Um momento que não tem preço
Ana Ávila, 44 anos, também participou do ensaio no dia 16 de outubro. Assim como Elisabete, ela foi marcada pela perda dos cabelos. Além disso, precisou retirar as mamas e, por causa de um câncer que teve aos nove meses, também perdeu um olho.
Trabalhando com moda há mais de 20 anos, ela diz que só encontrou forças para reconstruir sua autoestima quando utilizou seu ofício a serviço do bem-estar em meio à doença.
– Eu tinha um embate interno: achava a moda muito fútil. Só que, como eu tive que retirar um olho, tive que construir a minha autoimagem sem exemplos. Eu não tinha exemplos para me guiar. Não tinha nenhuma modelo, atriz, capa de revista com visão monocular – diz ela. – Então, eu pensei: “Poxa, espera aí, tá tudo aqui agora, toda essa bagagem (de moda) que eu tenho, posso usar para mim” – complementa.
Ana foi a capa da primeira edição do calendário do Instituto Camaleão, recordação que guarda com carinho.
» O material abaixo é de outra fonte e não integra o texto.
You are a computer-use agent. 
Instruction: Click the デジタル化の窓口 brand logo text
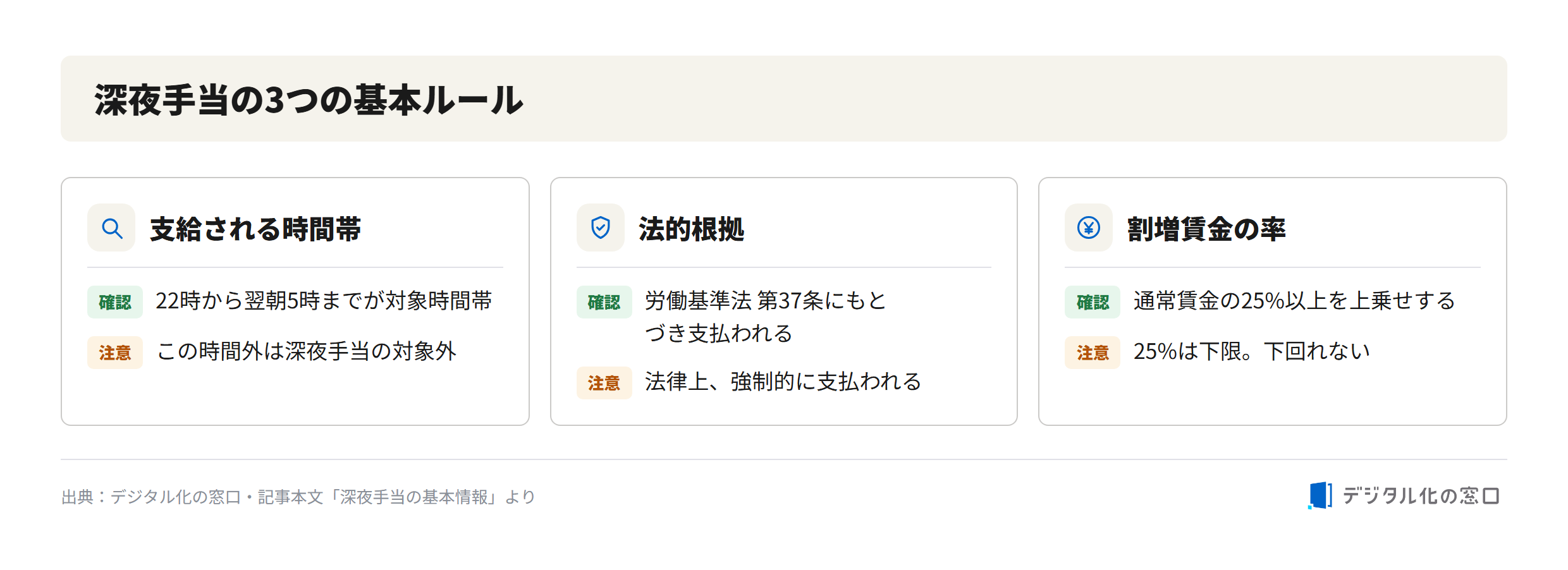pos(1421,496)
– Quando tu tens câncer, tu nunca vais imaginar, por exemplo, que vais ser modelo, que vais trabalhar com a beleza ou que vão te querer, sabe? E quando vem o convite, quando tu tens essa importância, que tem o teu momento na cadeira do maquiador, do cabeleireiro. Depois tu vais para a luz profissional, com um fotógrafo profissional. Eu até me arrepio. Tu te sentes abraçada – diz ela.
Emoção
No ensaio do dia 16, Ana estava atrás das câmeras, como consultora de moda. Foi ela a responsável por vestir as 15 modelos, entre elas Maria de Fátima Chesini, 67 anos. Moradora de Viamão, ela vai ao GHC mensalmente para consultas e sessões de quimioterapia. Ela não esperava ser modelo por um dia. Foi ao espaço de convivência para solicitar uma peruca, mas acabou sendo convidada para a ação do Instituto Camaleão. Assim, raspou o cabelo, ganhou uma peruca e foi fotografada por Raul Krebs, professor da Pontifícia Universidade Católica do Rio Grande do Sul (PUCRS). Para ele, a fotografia gera uma “rede de impacto” na sociedade.
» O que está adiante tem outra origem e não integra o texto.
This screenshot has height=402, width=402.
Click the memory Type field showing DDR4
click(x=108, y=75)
– A fotografia funciona para a autoestima como uma pedrinha na água: começa no convite, depois tem a maquiagem, o figurino e o momento do retrato. Primeiro, tem esse círculo aqui, mas certamente começa a impactar depois, com a foto pronta ou com a experiência que elas compartilham com outras pessoas – explica.
Quando terminou de ser fotografada, Maria de Fátima abraçou Raul e disse:
– Isso que vocês fazem não tem preço.
Outubro Rosa
A iniciativa promovida pelo Instituto Camaleão não é a única desenvolvida pela organização no Espaço de Convivência do GHC. Ela também promove atividades como reiki, massoterapia e oficinas de artesanato.
Segundo a diretora do espaço, Desiree Simon, o local ainda vai receber outras atividades relacionadas ao Outubro Rosa esta semana. Todas são ministradas por uma equipe voluntária, que contabiliza 58 pessoas.
– Pela manhã e pela tarde, a gente vai ter várias oficinas, voltadas para pacientes, ex-pacientes e acompanhantes: oficina de amarração de lenços, aulas de automaquiagem, yoga, palestras voltadas a quem cuida e oficinas de crochê, pensando em oferecer alternativas para as pacientes complementarem a renda, já que muitas perdem o emprego – diz Desiree.